INSTRUCTIONS TO FOLLOW:
Read through the listing below and copy each line in which the word "computer" occurs.

RECORD SET:

========================================================================

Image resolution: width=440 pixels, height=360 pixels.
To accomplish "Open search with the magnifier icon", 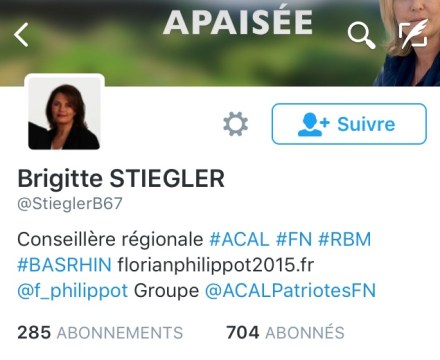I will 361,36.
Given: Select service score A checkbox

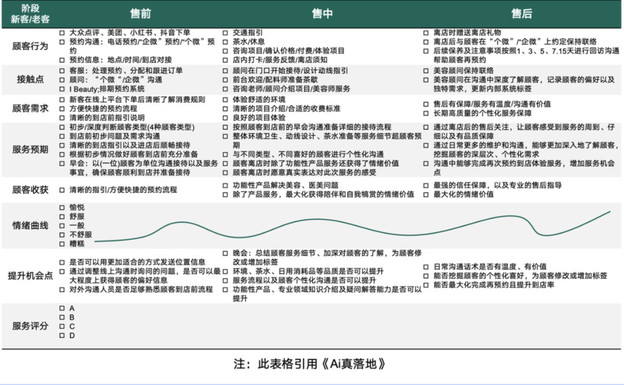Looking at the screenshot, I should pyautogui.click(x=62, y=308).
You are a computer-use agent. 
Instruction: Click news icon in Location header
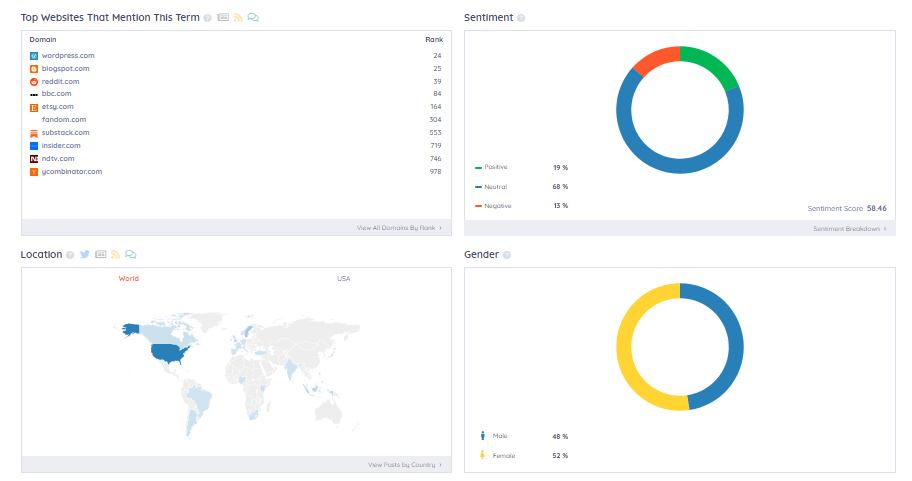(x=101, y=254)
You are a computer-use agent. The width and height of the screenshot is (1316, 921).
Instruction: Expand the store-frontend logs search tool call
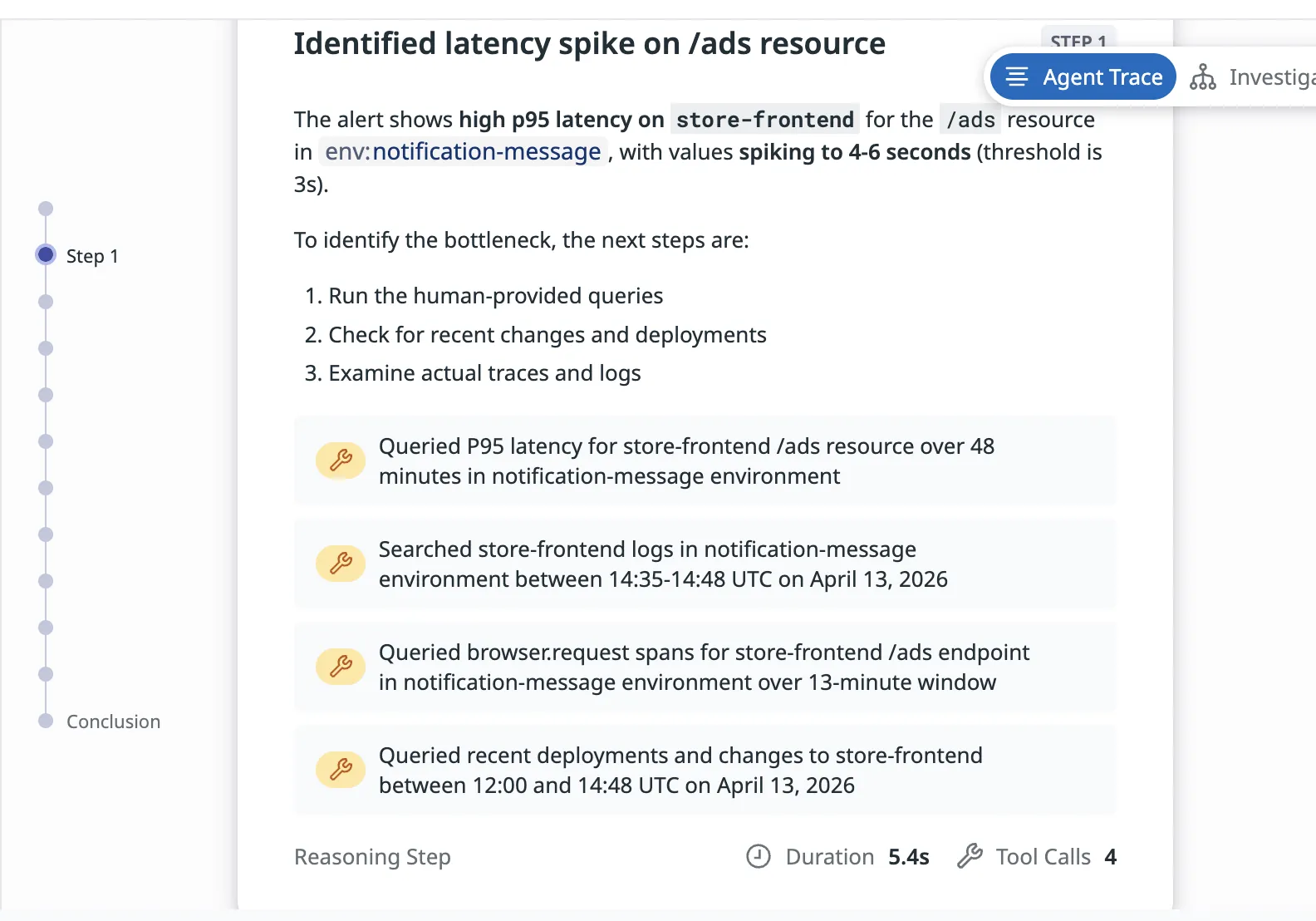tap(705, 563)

========================================================================

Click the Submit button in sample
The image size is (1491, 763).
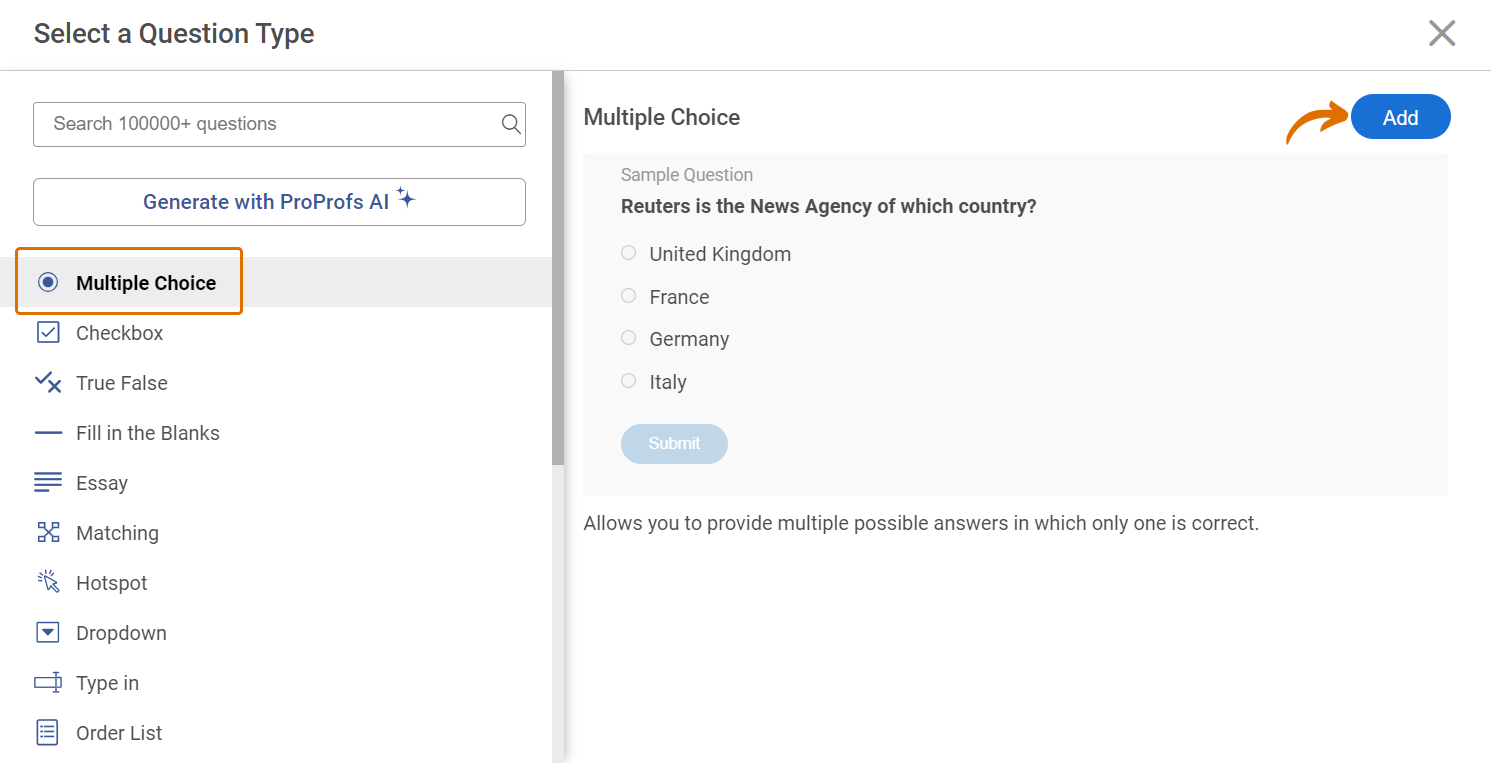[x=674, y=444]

========================================================================

RESPONSE AREA:
You are a computer-use agent. 
You are a computer-use agent. The width and height of the screenshot is (1316, 921).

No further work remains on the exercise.